The Chief Inspector is clear that although the intention to terminate CRC contracts early and move to better-funded and better-structured contracts will improve matters, it will not be enough.
Any new probation model must focus on quality. In my view, effective probation work is most likely when good leaders are free to manage, motivate and develop professional staff, who are in turn able to build challenging but supportive relationships with offenders. Specialist and local services are also crucial to help offenders turn their lives around.
With the MoJ still in the process of deciding on the form of the next iteration of Transforming Rehabilitation (conflicting messages keep emerging from Petty France about the extent and nature of private sector involvement) Dame Glenys makes a timely appeal for probation structures to be built on four key design principles:
- probation services to be evidence based. Work to reduce reoffending should draw on research and evidence, and new initiatives should be evaluated and the results added to the evidence base.
- probation services that meet both the needs of victims and the individuals under supervision. Probation work should be of the right quality, whoever is providing it.
- an integrated and professional service. The probation service should have enough qualified professionals with access to the right facilities, services and information (and, where necessary, protections) to enable them to do their jobs well.
- a probation service able to command the confidence of the judiciary, victims, the professional staff employed and the wider public.
The report is 108 pages long and divided into two main sections. The first provides a detailed summary of the role and organisation of the probation service. One might think that this is superfluous in an annual report but the section makes sense for two main reasons:
- It provides an authoritative and up-to-date description of the work of probation; in itself an invaluable resource as anyone who has ever had to try to explain what probation is for to people from outside (or sometimes even inside) the criminal justice system is likely to agree.
- It gives a clear account of the significant changes which have taken place in probation over the last decade, both in terms of government expectations and the demographic and offending histories of those supervised by the service.
The section pulls together the latest data with specially commissioned graphics and will form the basis of another blog post next week. As a taster, see the graphic above which condenses the probation service’s workflow in such a helpful manner.

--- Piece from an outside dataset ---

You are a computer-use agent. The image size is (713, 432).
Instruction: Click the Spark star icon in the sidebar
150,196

The second section presents a systematic evaluation of the current provision with an emphasis on the many failings of the current system with a focus on how things need to change. Again, I will provide more details in a subsequent blog post.

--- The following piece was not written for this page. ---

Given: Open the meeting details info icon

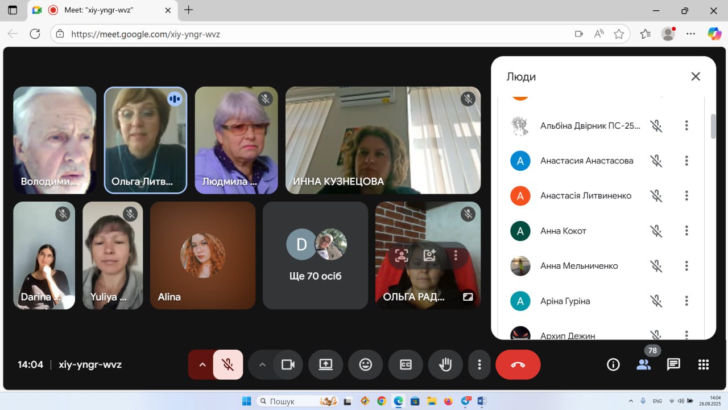Looking at the screenshot, I should [x=613, y=364].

This report is written explicitly to urge ministers to redesign the probation service in line with the principles set out above. Taken with the recent National Audit Office report which also highlights the dangers of a split service, the MoJ will find it hard to argue that it has not received helpful advice on the future of probation. The aspect of Dame Gleny’s report which I personally find most heartening is her insistence that for many years probation worked well and that if the new system allows probation staff to use their experience and skills and focus on their interactions with the offenders they supervise (rather than have an eye on the requirements of commercial contracts), it will do so again. I will leave the last word to the outgoing Chief Inspector:
Services of the right quality are most likely if probation leaders are able to lead, motivate, engage and develop a sufficient number of probation professionals who in turn can exercise their professional judgement in each case and tailor supervision in each case, with access to a range of specialist services to meet needs in each case. Leaders can then be held fully to account for delivery, for the service’s adherence to the evidence base and for value for money.
Experience has shown that it is incredibly difficult, if not impossible to reduce the probation service to a set of contractual measures. I urge the government to consider carefully the future model for probation services.
In the interests of transparency, I should declare that I am a member of the HMI Probation Advisory Board.